## The records
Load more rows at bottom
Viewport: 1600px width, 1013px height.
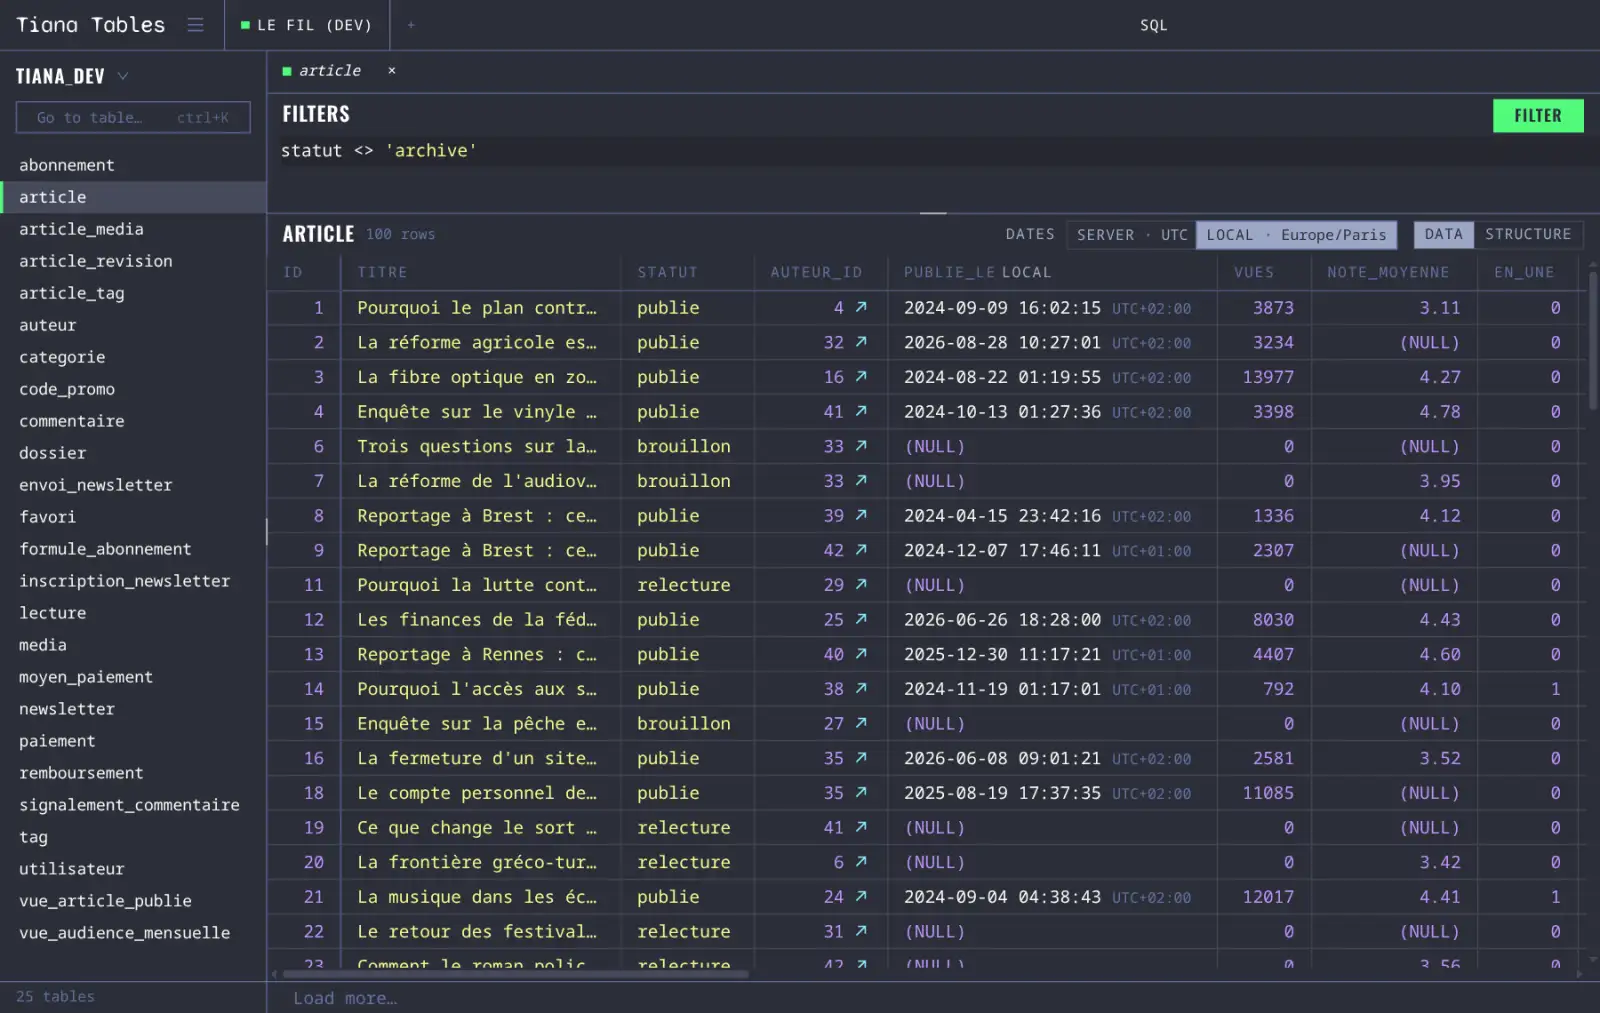coord(345,998)
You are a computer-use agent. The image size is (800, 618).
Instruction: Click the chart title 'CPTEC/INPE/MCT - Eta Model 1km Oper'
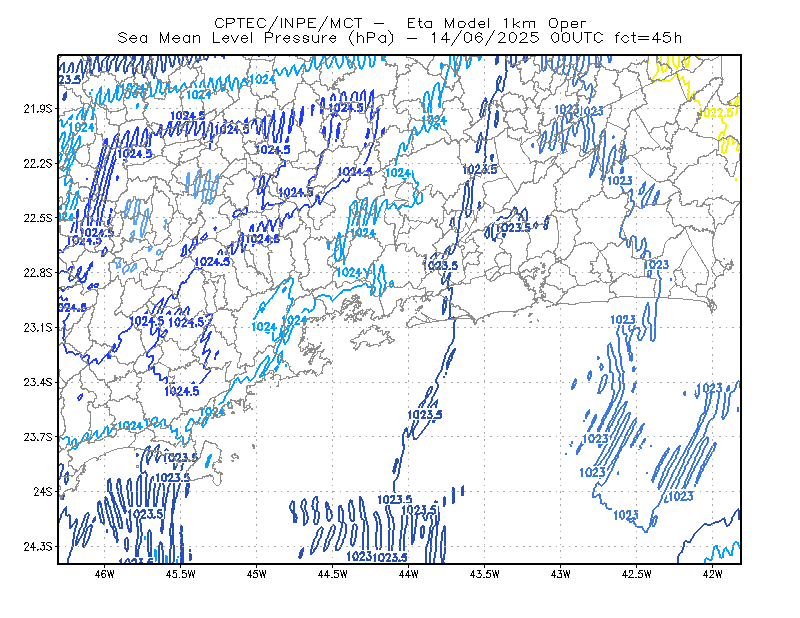[400, 23]
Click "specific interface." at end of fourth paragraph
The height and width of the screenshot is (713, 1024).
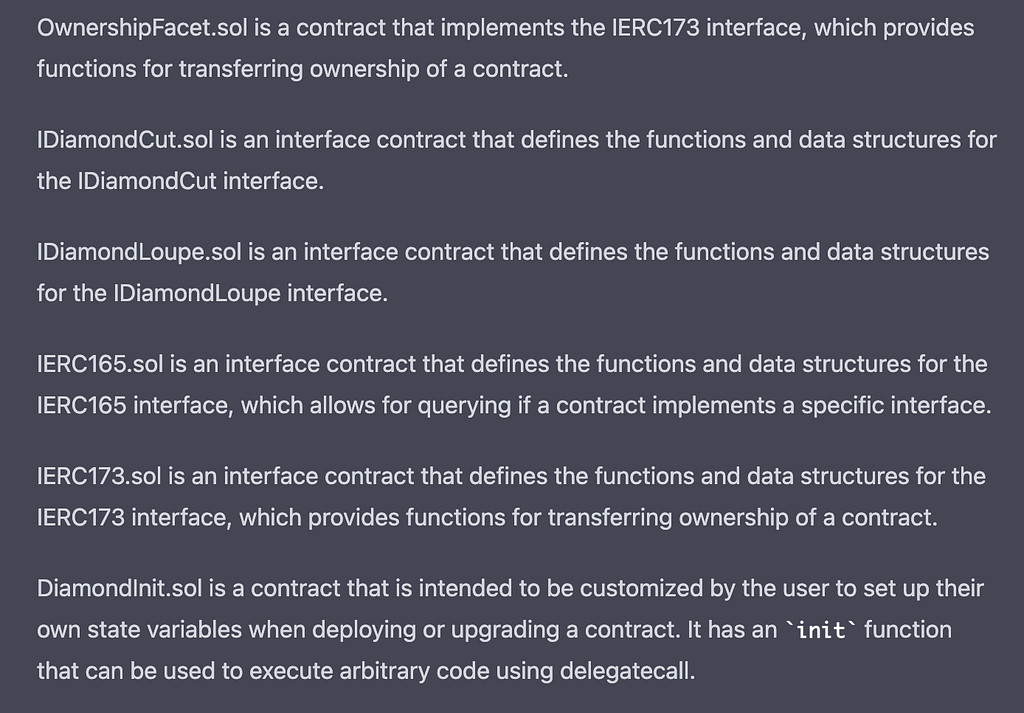point(896,406)
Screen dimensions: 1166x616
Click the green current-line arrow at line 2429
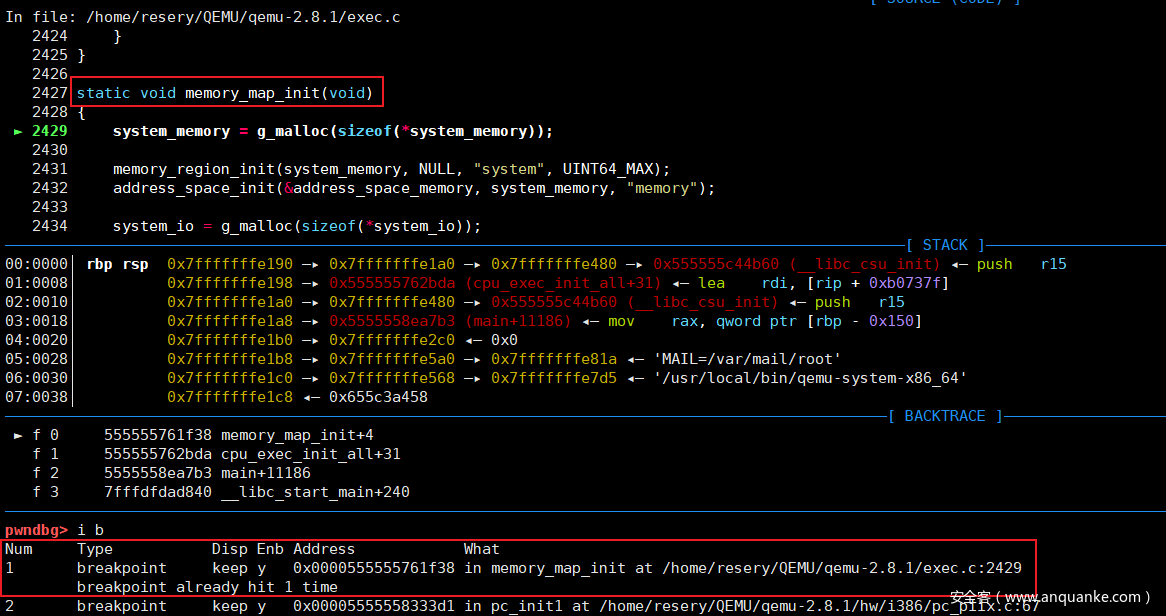click(x=18, y=131)
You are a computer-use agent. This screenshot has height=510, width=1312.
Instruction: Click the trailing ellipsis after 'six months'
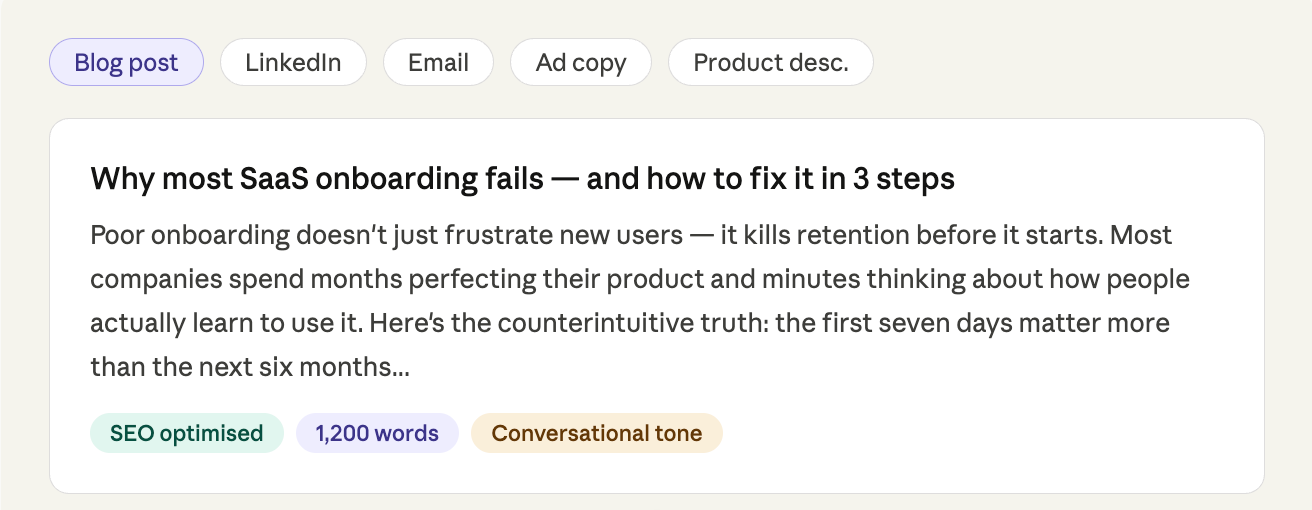[x=401, y=369]
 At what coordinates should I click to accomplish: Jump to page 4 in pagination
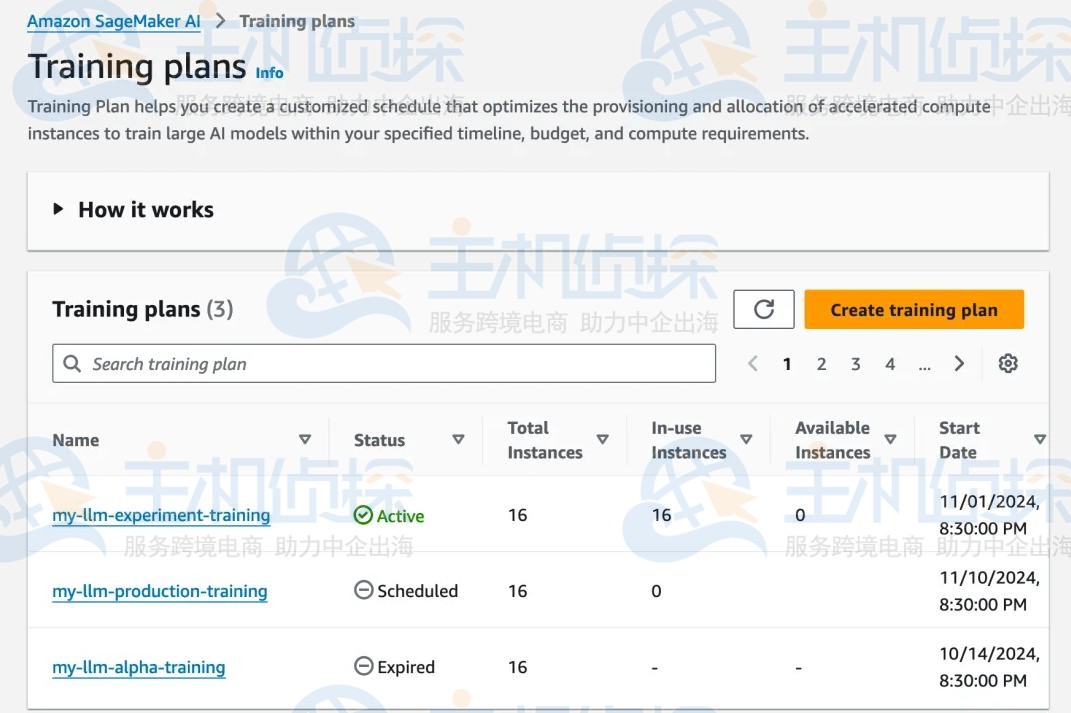coord(890,364)
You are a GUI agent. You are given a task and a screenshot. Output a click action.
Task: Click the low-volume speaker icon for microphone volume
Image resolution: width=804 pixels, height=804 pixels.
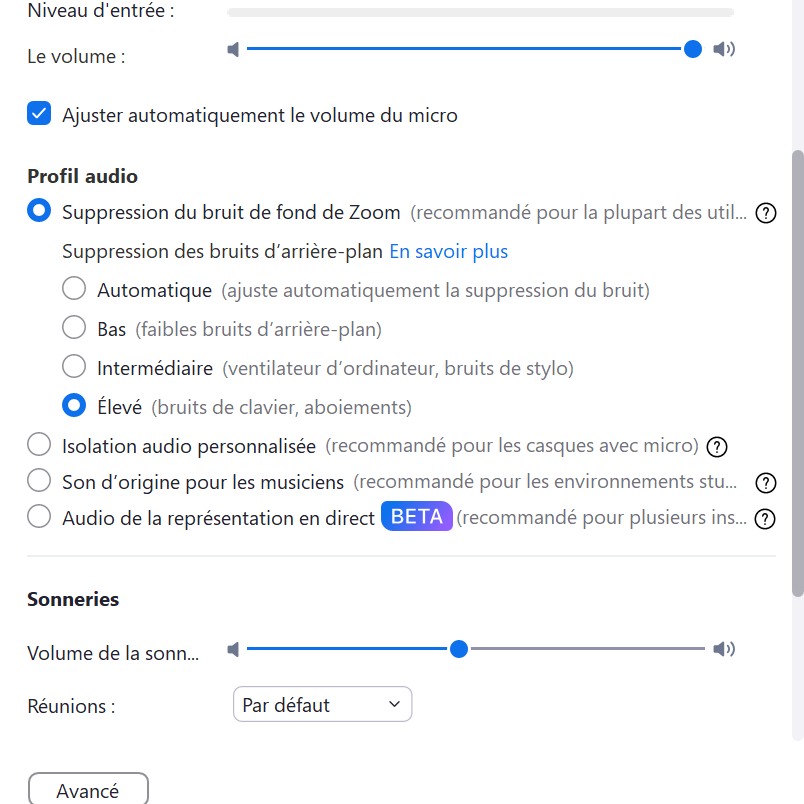tap(233, 49)
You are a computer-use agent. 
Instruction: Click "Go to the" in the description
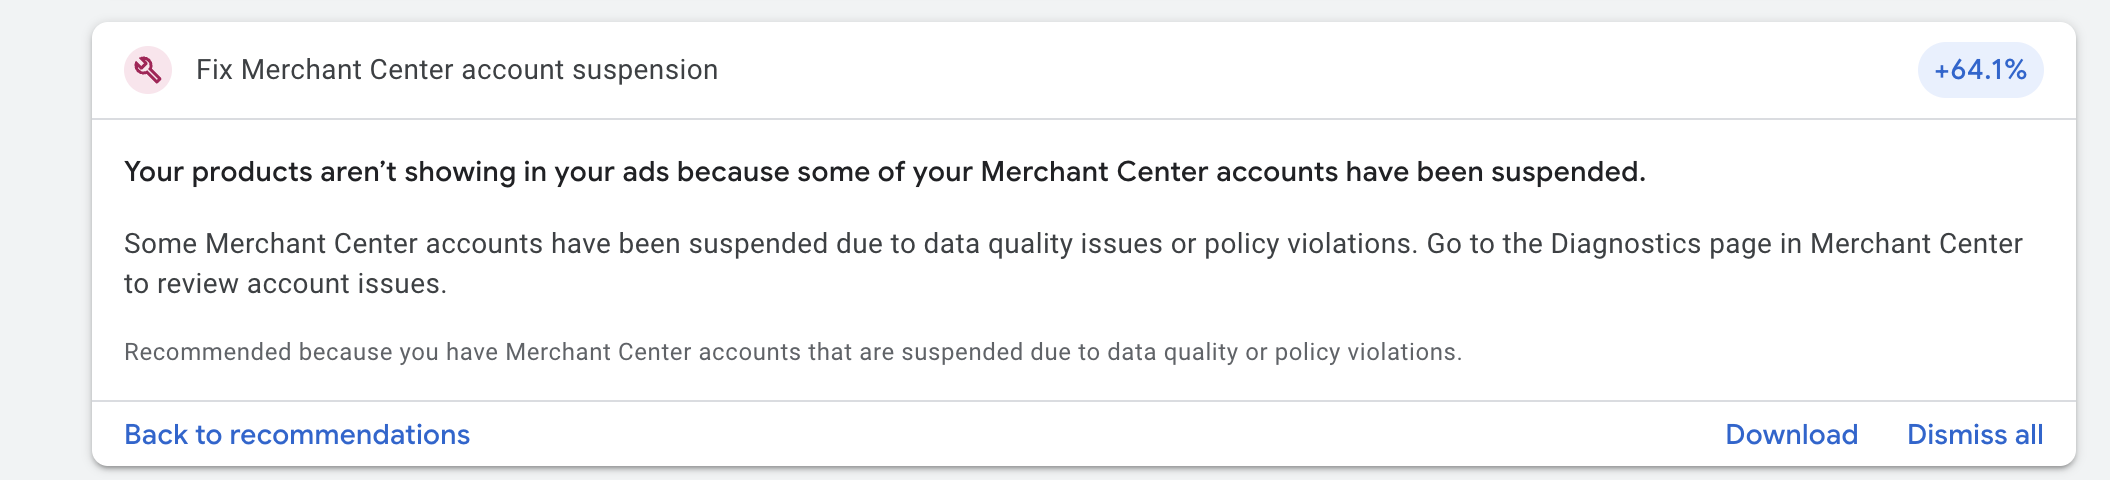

## Task objective
The range to transcribe runs from the line holding "Screen dimensions: 1166x616" through the final line of the data above; copy it exactly and exclude the pictures.

## Solution to this task
Screen dimensions: 1166x616
Click the green current-line arrow at line 2429
click(x=18, y=131)
You are a computer-use agent. This screenshot has height=510, width=1312.
Instruction: Click the trailing ellipsis after 'six months'
[x=401, y=369]
 At what coordinates should I click to accomplish: Jump to page 4 in pagination
coord(890,364)
You are a GUI agent. You are given a task and a screenshot. Output a click action.
Task: Click the low-volume speaker icon for microphone volume
Image resolution: width=804 pixels, height=804 pixels.
tap(233, 49)
You are a computer-use agent. 
Instruction: Click "Go to the" in the description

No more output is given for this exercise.